Obrolan mereka pun berakhir. Sebetulnya Raya tidak benar-benar mengantuk. Dia hanya tak kuat jika terus menerus mendengar celoteh Ferry tentang gadis yang dia suka. Dia takut perasaannya terhapad Ferry berbeda dengan apa yang dirasakan Ferry. Dia tak siap jika mengetahui bahwa Ferry memiliki rasa dengan gadis lain.

Raya tidak bisa tidur, dia terus-menerus memikirkan rasa itu. Rasa di mana dia mulai memasukan Ferry ke dalam pikirannya. Lalu bagaimana jika gadis yang Ferry sukai bukanlah Raya, apa dia akan sedih?
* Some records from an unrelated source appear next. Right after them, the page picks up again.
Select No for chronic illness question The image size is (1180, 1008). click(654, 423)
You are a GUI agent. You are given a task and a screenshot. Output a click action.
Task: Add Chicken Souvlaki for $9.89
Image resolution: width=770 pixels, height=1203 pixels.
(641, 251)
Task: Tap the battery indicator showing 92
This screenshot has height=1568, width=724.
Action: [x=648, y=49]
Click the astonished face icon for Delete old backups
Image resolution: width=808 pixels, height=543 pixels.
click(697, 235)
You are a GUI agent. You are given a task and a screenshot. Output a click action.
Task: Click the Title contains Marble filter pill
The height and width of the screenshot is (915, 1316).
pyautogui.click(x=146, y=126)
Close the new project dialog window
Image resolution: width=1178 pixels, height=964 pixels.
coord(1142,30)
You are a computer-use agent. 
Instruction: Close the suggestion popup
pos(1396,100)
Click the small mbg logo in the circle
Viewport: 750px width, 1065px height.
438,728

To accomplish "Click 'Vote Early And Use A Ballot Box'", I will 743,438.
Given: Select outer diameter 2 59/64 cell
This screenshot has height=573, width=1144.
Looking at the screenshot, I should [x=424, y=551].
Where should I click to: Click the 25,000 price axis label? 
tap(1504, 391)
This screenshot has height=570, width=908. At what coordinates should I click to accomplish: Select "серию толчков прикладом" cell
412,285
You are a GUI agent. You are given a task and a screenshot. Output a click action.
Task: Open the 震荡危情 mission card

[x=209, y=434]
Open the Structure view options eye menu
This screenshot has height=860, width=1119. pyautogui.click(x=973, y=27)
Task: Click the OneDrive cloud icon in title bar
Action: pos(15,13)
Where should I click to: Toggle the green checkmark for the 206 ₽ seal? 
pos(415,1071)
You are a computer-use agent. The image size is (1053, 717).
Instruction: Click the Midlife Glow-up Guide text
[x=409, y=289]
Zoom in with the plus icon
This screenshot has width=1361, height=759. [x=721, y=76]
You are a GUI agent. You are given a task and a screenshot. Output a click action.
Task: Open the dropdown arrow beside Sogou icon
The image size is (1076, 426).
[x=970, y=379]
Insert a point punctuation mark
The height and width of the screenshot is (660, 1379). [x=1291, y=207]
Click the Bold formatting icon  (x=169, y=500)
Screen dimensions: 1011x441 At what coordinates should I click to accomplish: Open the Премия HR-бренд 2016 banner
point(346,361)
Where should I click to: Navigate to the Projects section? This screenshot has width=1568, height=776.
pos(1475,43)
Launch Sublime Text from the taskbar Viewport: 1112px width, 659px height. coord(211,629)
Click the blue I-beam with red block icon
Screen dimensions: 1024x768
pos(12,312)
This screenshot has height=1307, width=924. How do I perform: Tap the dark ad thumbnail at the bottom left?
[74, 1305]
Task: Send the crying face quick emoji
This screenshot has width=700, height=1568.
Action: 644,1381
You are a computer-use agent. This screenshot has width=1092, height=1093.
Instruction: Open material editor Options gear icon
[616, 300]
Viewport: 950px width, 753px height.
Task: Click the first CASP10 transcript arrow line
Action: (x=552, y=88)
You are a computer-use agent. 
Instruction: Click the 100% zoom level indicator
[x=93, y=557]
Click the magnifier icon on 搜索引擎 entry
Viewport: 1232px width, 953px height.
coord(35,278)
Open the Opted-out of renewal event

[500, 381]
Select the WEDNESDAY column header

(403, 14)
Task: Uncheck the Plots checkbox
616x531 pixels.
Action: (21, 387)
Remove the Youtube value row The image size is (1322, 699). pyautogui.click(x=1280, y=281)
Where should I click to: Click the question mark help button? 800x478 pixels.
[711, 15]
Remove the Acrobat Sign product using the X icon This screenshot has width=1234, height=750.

Raya berniat mencari tau melalui Reva besok. Barangkali Reva tau soal gadis yang sedang diincar oleh Ferry. Dia memaksa matanya untuk terpejam agar besok saat Ferry tiba di rumahnya dia sudah siap dan tak membuat Ferry menunggunya.

"Raya kenapa ya? Kok tiba-tiba matiin teleponnya gitu? Apa dia benar-benar ngantuk?" gumam Ferry.

Sama halnya dengan Raya Ferry pun tak bisa memejamkan matanya. Dia berharap dia bisa mengungkapkan isi hatinya pada Raya besok saat mereka bertemu. Dia juga berharap Raya memiliki rasa yang sama pada dirinya.

Mata Ferry dan Raya sama-sama memandang ke langit-langit kamar mereka masing-masing. Keduanya tak bisa menahan rasa untuk tidak memikirkan satu sama lain hingga akhirnya mereka membayangkan bahwa mereka dapat bertemu di dalam mimpi. Raya tersenyum membayangkan jika hal itu terjadi. Dipeluknya guling yang berada disampingnya supaya dapat mempercepat tidurnya. Perlahan mata Raya mulai sayu dan terlelap begitupun Ferry. Mereka telah tertidur pulas dan siap menyambut hari esok pagi.